Write every record out again exactly as given.
*** Begin section ***
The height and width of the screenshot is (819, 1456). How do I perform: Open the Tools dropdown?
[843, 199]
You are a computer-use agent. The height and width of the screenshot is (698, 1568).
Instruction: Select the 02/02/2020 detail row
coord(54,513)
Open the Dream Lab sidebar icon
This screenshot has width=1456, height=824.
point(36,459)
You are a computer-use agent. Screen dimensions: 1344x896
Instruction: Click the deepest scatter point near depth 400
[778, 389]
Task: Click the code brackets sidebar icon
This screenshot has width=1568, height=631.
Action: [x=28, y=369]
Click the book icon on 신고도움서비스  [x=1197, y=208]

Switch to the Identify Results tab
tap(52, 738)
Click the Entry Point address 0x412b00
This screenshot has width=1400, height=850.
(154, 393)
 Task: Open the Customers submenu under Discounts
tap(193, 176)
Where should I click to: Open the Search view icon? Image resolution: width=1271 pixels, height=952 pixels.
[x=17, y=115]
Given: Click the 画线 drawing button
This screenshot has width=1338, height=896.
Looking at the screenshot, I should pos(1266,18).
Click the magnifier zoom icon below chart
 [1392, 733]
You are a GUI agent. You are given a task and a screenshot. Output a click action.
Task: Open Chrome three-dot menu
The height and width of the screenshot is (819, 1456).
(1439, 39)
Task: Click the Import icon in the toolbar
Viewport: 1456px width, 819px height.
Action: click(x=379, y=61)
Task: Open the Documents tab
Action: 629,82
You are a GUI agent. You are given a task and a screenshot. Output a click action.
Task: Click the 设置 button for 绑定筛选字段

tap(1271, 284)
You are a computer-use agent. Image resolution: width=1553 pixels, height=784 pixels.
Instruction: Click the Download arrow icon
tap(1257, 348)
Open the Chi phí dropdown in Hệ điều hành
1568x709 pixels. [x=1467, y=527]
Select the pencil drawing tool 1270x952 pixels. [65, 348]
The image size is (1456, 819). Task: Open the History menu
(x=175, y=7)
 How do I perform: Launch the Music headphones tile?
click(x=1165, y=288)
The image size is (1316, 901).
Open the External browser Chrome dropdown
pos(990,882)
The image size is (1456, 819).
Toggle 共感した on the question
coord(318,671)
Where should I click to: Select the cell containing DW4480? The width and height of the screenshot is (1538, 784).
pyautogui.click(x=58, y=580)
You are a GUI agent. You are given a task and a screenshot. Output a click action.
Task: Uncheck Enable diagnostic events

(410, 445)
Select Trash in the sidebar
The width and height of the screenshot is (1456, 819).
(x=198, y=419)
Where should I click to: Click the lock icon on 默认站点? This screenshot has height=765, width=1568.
*** End section ***
• [RESPONSE AREA]:
The height and width of the screenshot is (819, 1456). How do I perform: Open the Tools dropdown?
[843, 199]
You are a computer-use agent. The height and width of the screenshot is (698, 1568).
Instruction: Select the 02/02/2020 detail row
coord(54,513)
Open the Dream Lab sidebar icon
This screenshot has width=1456, height=824.
point(36,459)
You are a computer-use agent. Screen dimensions: 1344x896
Instruction: Click the deepest scatter point near depth 400
[778, 389]
Task: Click the code brackets sidebar icon
This screenshot has width=1568, height=631.
Action: [x=28, y=369]
Click the book icon on 신고도움서비스  [x=1197, y=208]

Switch to the Identify Results tab
tap(52, 738)
Click the Entry Point address 0x412b00
This screenshot has width=1400, height=850.
(154, 393)
 Task: Open the Customers submenu under Discounts
tap(193, 176)
Where should I click to: Open the Search view icon? Image resolution: width=1271 pixels, height=952 pixels.
[x=17, y=115]
Given: Click the 画线 drawing button
This screenshot has width=1338, height=896.
Looking at the screenshot, I should pos(1266,18).
Click the magnifier zoom icon below chart
 [1392, 733]
You are a GUI agent. You are given a task and a screenshot. Output a click action.
Task: Open Chrome three-dot menu
The height and width of the screenshot is (819, 1456).
(1439, 39)
Task: Click the Import icon in the toolbar
Viewport: 1456px width, 819px height.
Action: click(x=379, y=61)
Task: Open the Documents tab
Action: 629,82
You are a GUI agent. You are given a task and a screenshot. Output a click action.
Task: Click the 设置 button for 绑定筛选字段

tap(1271, 284)
You are a computer-use agent. Image resolution: width=1553 pixels, height=784 pixels.
Instruction: Click the Download arrow icon
tap(1257, 348)
Open the Chi phí dropdown in Hệ điều hành
1568x709 pixels. [x=1467, y=527]
Select the pencil drawing tool 1270x952 pixels. [65, 348]
The image size is (1456, 819). Task: Open the History menu
(x=175, y=7)
 How do I perform: Launch the Music headphones tile?
click(x=1165, y=288)
The image size is (1316, 901).
Open the External browser Chrome dropdown
pos(990,882)
The image size is (1456, 819).
Toggle 共感した on the question
coord(318,671)
Where should I click to: Select the cell containing DW4480? The width and height of the screenshot is (1538, 784).
pyautogui.click(x=58, y=580)
You are a GUI agent. You are given a task and a screenshot. Output a click action.
Task: Uncheck Enable diagnostic events

(410, 445)
Select Trash in the sidebar
The width and height of the screenshot is (1456, 819).
(x=198, y=419)
Where should I click to: Click the lock icon on 默认站点? This screenshot has height=765, width=1568.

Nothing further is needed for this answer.